With advances in multimedia technologies, demand for transmission and storage of voluminous multimedia data has dramatically increased and, as a consequence, data compression is now essential in reducing the amount of data prior storage or transmission. Compression techniques aim to minimise the number of bits required to represent image data while maintaining an acceptable visual quality. Image compression is achieved by exploiting the spatial and perceptual redundancies present in image data. Image compression techniques are classified into two categories, lossless and lossy. Lossless techniques refer to those that allow recovery of the original input data from its compressed representation without any loss of information, i.e. after decoding, an identical copy of the original data can be restored. Lossy techniques offer higher compression ratios but it is impossible to recover the original data from its compressed data, as some of the input information is lost during the lossy compression.

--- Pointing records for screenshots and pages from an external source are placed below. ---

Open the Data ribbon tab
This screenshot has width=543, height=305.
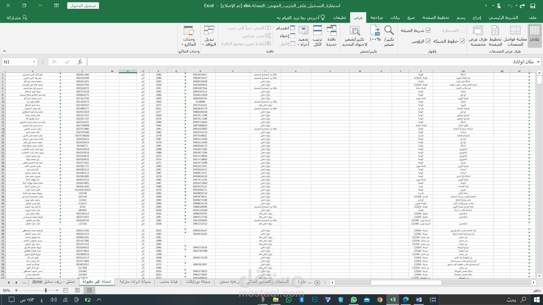click(x=395, y=18)

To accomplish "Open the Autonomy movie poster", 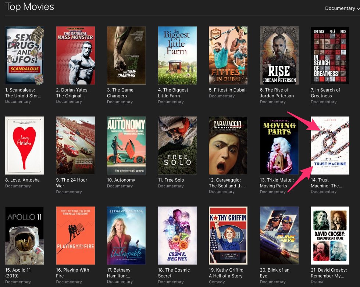I will 126,145.
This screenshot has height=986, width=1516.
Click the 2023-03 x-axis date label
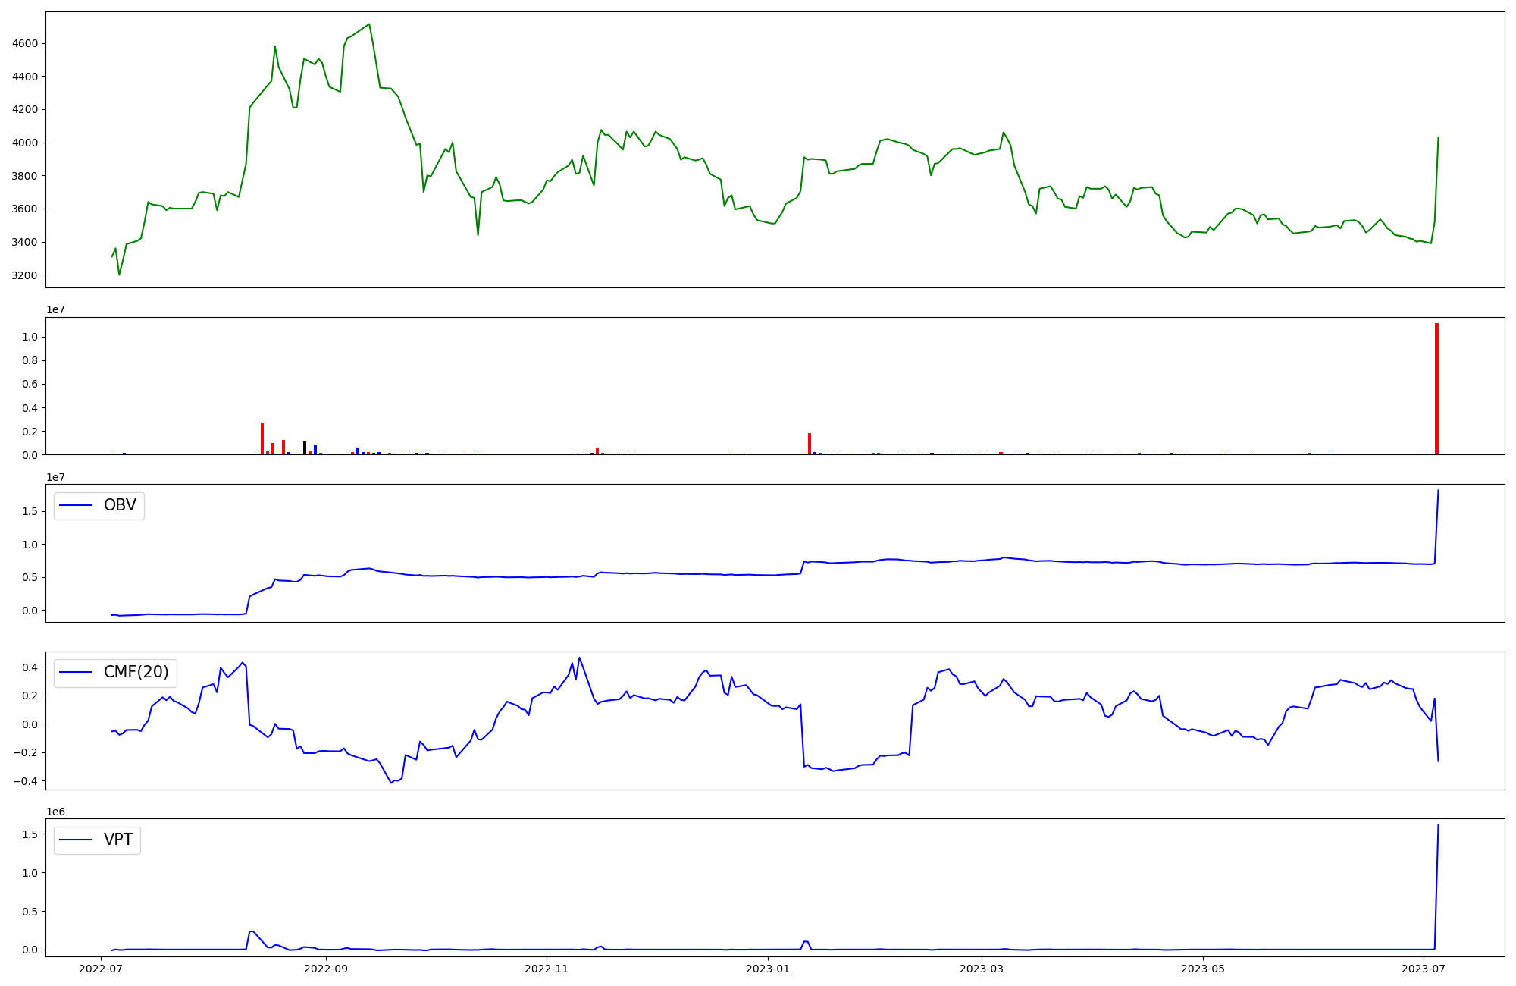[982, 969]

These techniques are designed to minimise the amount of distortion introduced into the image data at certain compression ratios. Compression is usually achieved by transforming the image data into another domain, e.g. frequency or wavelet domains, and then quantizing and losslessy encoding the transformed coefficients (Ghanbari, 1999; Peng & Kieffer, 2004; Wang et al., 2001). In recent years much research has been undertaken to develop efficient image compression techniques. This research has led to the development of two standard image compression techniques called: JPEG and JPEG2000 (JPEG, 1994; JPEG 2000, 2000), and many nonstandard image compression algorithms (Said & Pearlman, 1996; Scargall & Dlay, 2000; Shapiro, 1993).